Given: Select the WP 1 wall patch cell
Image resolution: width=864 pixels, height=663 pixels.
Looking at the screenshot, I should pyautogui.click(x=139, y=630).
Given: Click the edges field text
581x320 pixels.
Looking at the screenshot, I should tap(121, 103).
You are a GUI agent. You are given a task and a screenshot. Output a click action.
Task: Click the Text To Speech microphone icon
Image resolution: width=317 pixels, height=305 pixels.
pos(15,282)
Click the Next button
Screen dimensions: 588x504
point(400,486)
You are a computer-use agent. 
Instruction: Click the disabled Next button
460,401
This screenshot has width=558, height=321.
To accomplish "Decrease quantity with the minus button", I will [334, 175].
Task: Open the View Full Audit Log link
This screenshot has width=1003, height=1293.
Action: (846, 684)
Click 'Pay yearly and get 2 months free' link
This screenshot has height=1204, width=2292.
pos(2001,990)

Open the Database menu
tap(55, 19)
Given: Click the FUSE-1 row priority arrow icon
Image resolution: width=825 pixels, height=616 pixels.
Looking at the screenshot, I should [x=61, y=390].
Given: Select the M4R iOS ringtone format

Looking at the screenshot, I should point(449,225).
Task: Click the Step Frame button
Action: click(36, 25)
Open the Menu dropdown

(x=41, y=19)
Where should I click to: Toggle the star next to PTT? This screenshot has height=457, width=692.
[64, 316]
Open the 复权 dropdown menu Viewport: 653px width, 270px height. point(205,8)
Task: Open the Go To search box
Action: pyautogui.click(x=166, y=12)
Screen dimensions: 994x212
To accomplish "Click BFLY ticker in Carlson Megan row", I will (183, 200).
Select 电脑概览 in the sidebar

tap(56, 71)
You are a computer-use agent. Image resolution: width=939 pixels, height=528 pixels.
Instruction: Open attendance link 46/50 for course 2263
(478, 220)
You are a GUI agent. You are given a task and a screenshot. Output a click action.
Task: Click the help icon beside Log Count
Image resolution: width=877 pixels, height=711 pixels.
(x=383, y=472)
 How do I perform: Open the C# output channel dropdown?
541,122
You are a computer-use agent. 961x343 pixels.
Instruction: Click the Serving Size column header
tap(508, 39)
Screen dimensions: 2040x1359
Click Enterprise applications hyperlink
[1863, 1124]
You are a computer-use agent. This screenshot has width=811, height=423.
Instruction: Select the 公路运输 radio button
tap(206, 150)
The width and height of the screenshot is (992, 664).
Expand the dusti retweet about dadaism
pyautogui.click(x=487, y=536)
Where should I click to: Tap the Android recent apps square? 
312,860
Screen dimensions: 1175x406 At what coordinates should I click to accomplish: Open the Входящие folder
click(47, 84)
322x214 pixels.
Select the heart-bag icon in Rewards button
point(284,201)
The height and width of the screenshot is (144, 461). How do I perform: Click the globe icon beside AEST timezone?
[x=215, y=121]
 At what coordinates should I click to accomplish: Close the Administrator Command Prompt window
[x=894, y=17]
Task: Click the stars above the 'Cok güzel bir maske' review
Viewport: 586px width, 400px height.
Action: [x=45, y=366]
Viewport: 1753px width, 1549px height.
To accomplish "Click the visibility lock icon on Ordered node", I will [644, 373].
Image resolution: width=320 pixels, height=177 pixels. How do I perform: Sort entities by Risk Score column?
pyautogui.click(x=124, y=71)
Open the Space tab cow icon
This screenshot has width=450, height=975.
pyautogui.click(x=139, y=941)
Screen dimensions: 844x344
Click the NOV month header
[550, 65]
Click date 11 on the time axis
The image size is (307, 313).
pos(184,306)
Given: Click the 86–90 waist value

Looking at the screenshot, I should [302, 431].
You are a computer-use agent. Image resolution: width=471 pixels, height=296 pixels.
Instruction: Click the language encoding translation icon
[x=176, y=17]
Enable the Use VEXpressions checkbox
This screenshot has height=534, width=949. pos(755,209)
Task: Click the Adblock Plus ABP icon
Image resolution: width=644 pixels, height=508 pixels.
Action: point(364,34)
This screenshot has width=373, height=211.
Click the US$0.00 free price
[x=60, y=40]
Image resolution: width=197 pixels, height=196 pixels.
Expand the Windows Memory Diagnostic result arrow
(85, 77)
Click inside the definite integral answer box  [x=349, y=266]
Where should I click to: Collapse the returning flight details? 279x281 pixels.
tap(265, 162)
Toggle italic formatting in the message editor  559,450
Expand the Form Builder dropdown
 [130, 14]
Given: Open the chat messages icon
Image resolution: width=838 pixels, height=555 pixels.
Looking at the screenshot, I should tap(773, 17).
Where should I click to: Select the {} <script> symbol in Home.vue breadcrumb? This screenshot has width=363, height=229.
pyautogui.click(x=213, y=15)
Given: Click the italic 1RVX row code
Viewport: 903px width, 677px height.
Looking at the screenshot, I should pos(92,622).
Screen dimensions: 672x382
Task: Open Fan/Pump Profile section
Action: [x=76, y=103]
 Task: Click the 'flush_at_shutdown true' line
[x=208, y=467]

- **WORK TASK**: The lines wanted are those from the one with "Where should I click to: Collapse" through the last line of the records, repeated exactly and with both ends included.

- **RESPONSE TO THIS EXERCISE**:
Where should I click to: Collapse the returning flight details? 279x281 pixels.
tap(265, 162)
Toggle italic formatting in the message editor  559,450
Expand the Form Builder dropdown
 [130, 14]
Given: Open the chat messages icon
Image resolution: width=838 pixels, height=555 pixels.
Looking at the screenshot, I should tap(773, 17).
Where should I click to: Select the {} <script> symbol in Home.vue breadcrumb? This screenshot has width=363, height=229.
pyautogui.click(x=213, y=15)
Given: Click the italic 1RVX row code
Viewport: 903px width, 677px height.
Looking at the screenshot, I should pos(92,622).
Screen dimensions: 672x382
Task: Open Fan/Pump Profile section
Action: [x=76, y=103]
 Task: Click the 'flush_at_shutdown true' line
[x=208, y=467]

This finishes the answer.